District 88 schools report increased energy efficiency

NEW ULM – Energy efficiency upgrades are paying off at District 88 Schools, reports Facilities Director Scott Hogen.

Jefferson Elementary School has an Energy Star score of 92, which means it is operating more efficiently than 92 percent of similar buildings nationwide, reports Hogen. Washington school’s corresponding rating is 96, and the New Ulm High School score is 89, according to Hogen.

The Energy Star program, which awards efficiency ratings to public and commercial buildings, is administered by the U.S. Department of Energy.

It is a free, voluntary program that gives building managers a tool to understand how their buildings’ energy consumption measures up against similar buildings nationwide. The Energy Star score allows everyone to quickly understand how a building is performing. A score of 50 represents median energy performance, while a score of 75 or better indicates a building is a top performer and may be eligible for Energy Star certification.

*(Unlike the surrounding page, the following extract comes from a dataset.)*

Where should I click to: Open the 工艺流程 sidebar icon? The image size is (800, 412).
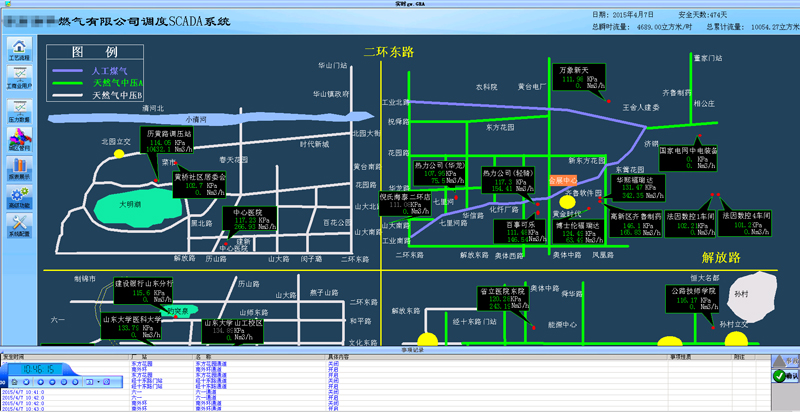(19, 52)
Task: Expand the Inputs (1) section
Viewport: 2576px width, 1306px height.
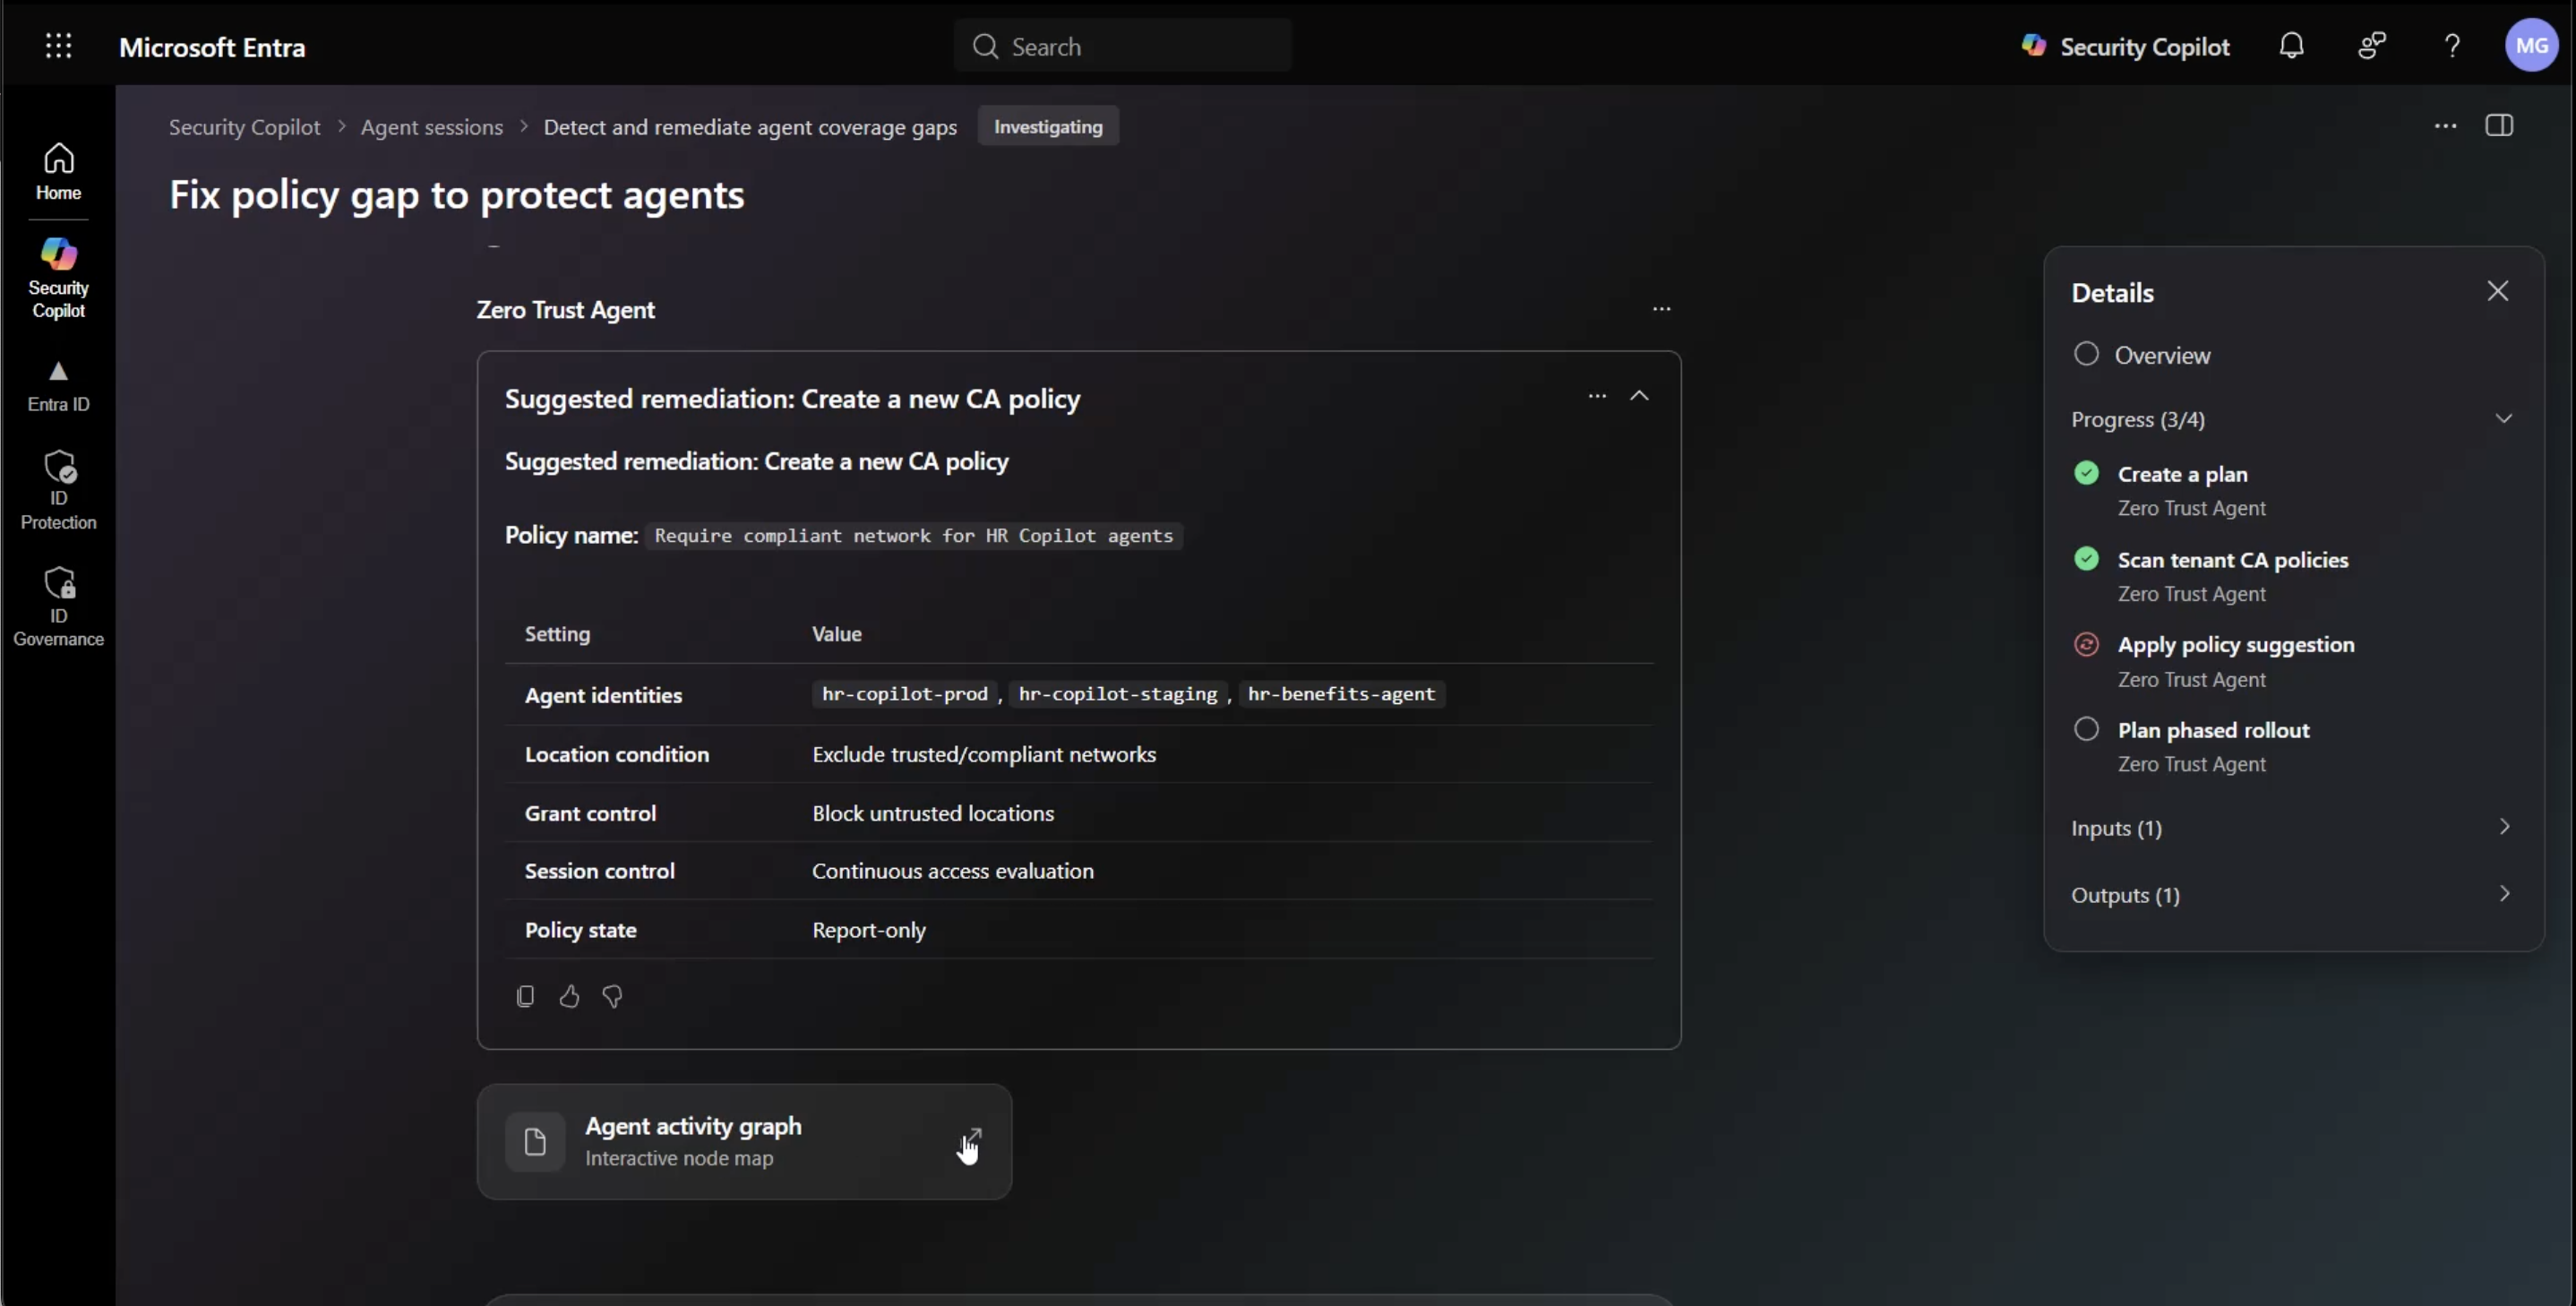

Based on actual, measured data, the Energy Star score assesses how a building is performing as a whole: its assets, its operations and how the people inside it use it. It takes into account factors such as hours of operation and user density, for example.

The Energy Star score for K-12 schools applies to buildings or campuses used as a school for kindergarten through 12th-grade students. The objective of the Energy Star score is to provide a fair assessment of the energy performance of a property relative to its peers, taking into account the climate, weather and business activities at the property.

Hogen has been specifically and concertedly tracking energy usage in District 88 buildings since 2007, the year of completion of a multi-million dollar heating and ventilation project. The project was necessitated by the discovery of mold in the District 88 buildings. It involved replacement of heating and ventilation systems. The buildings were newly air-conditioned.

Energy efficiency has improved since the baseline year of 2007, reports Hogen. Jefferson School’s score increased from 79 in 2007 to 92 in 2013; Washington’s from 92 to 96; and the High School’s from 75 to 89.

Besides a continual fine-tuning of the heating, AC and ventilation systems, Hogen credits increased energy efficiency to the ongoing investment. Over the period tracked, the district has installed new boilers and new, triple-pane energy efficient windows at the school sites. It has gone through two rounds of lighting upgrades, putting in increasingly efficient light bulbs.

The projects have helped save the district an average of $21,500 per year, or $129,000 total, in utility spending since the baseline year, calculates Hogen.

He specifies that 2,738,019 KBTUs were saved in 2013 compared to 2007. Rebates from New Ulm Public Utilities have helped create these savings, adds Hogen.

Hogen and custodians continue to monitor equipment room by room, checking each unit for efficiency.

“We want to keep track and stay as efficient as we can, yet healthy,” said Hogen.